I know how miserable the thought of it has made her, though, in her sublime devotion to her plighted word, she sought to conceal from me the real state of her heart. If the betrothal bring such sorrow, what would the union do! Tell her this from me. Come, Jacques, come away!”
”Stay, Madame!” exclaimed the Venosta, her excitable nature much affected by this honest outburst of feeling. ”It is true that I did oppose, so far as I could, my poor Piccola's engagement with M. Gustave.

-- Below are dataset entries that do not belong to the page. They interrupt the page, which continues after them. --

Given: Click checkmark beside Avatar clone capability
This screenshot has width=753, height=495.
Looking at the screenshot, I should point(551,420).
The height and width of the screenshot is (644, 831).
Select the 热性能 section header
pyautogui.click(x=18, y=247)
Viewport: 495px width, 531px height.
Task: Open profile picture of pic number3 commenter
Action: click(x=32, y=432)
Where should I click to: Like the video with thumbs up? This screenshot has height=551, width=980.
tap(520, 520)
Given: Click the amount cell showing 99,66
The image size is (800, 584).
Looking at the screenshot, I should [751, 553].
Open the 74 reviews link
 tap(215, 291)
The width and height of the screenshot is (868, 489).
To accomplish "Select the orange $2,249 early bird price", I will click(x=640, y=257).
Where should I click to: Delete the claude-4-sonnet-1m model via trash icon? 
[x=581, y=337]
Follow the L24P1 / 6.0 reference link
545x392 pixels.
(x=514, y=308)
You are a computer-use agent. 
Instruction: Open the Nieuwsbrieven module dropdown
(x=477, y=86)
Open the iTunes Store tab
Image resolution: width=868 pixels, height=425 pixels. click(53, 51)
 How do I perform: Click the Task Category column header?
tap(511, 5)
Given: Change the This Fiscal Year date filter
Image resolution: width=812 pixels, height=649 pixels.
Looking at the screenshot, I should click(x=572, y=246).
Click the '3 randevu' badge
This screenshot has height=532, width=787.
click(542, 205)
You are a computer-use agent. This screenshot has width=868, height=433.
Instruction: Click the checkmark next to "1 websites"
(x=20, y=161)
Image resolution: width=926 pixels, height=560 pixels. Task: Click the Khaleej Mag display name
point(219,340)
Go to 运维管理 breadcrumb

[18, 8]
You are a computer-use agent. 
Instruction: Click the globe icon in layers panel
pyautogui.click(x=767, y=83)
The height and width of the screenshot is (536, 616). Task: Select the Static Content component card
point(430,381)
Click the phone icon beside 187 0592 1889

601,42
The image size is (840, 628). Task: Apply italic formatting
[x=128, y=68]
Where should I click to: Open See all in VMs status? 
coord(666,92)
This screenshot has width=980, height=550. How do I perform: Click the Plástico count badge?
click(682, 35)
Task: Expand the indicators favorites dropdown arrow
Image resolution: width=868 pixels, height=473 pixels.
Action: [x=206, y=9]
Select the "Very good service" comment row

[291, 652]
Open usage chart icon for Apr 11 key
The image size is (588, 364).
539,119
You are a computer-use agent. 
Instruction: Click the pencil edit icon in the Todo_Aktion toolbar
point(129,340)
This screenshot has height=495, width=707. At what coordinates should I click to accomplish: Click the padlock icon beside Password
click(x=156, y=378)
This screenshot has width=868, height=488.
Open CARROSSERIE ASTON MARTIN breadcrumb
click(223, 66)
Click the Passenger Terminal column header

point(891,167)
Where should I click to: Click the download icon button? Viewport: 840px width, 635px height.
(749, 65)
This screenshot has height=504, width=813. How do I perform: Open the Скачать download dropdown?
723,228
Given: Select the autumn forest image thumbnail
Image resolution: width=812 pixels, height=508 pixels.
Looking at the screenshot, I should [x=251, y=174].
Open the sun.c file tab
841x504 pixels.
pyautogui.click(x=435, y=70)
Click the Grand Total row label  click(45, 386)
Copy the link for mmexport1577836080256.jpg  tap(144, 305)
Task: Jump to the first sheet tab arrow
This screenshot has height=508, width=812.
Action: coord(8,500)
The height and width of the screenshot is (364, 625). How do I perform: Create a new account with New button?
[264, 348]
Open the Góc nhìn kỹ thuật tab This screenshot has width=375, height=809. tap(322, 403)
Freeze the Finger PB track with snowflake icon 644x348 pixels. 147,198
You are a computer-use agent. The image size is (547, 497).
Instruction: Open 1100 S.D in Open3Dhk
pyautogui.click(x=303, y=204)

But I dare not do your bidding. Isaura would not listen to me. And let us be just! M. Gustave may be able satisfactorily to explain his seeming indifference and neglect. His health is always very delicate; perhaps he may be again dangerously ill. He serves in the National Guard; perhaps--” she paused, but the mother conjectured the word left unsaid, and, clasping her hands, cried out in anguish, ”Perhaps dead!--and we have wronged him! Oh, Jacques, Jacques! how shall we find out-how discover our boy? Who can tell us where to search? at the hospital--or in the cemeteries?” At the last word she dropped into a seat, and her whole frame shook with her sobs.
Jacques approached her tenderly, and kneeling by her side, said:
”No, m'amie, comfort thyself, if it be indeed comfort to learn that thy son is alive and well. For my part, I know not if I would not rather he had died in his innocent childhood. I have seen him--spoken to him. I know where he is to be found.”
”You do, and concealed it from me? Oh, Jacques!”
”Listen to me, wife, and you, too, Madame; for what I have to say should be made known to Mademoiselle Cicogna. Some time since, on the night of the famous sortie, when at my post on the ramparts, I was told that Gustave had joined himself to the most violent of the Red Republicans, and had uttered at the Club de la Vengeance sentiments, of which I will only say that I, his father and a Frenchman, hung my head with shame when they were repeated to me. I resolved to go to the club myself.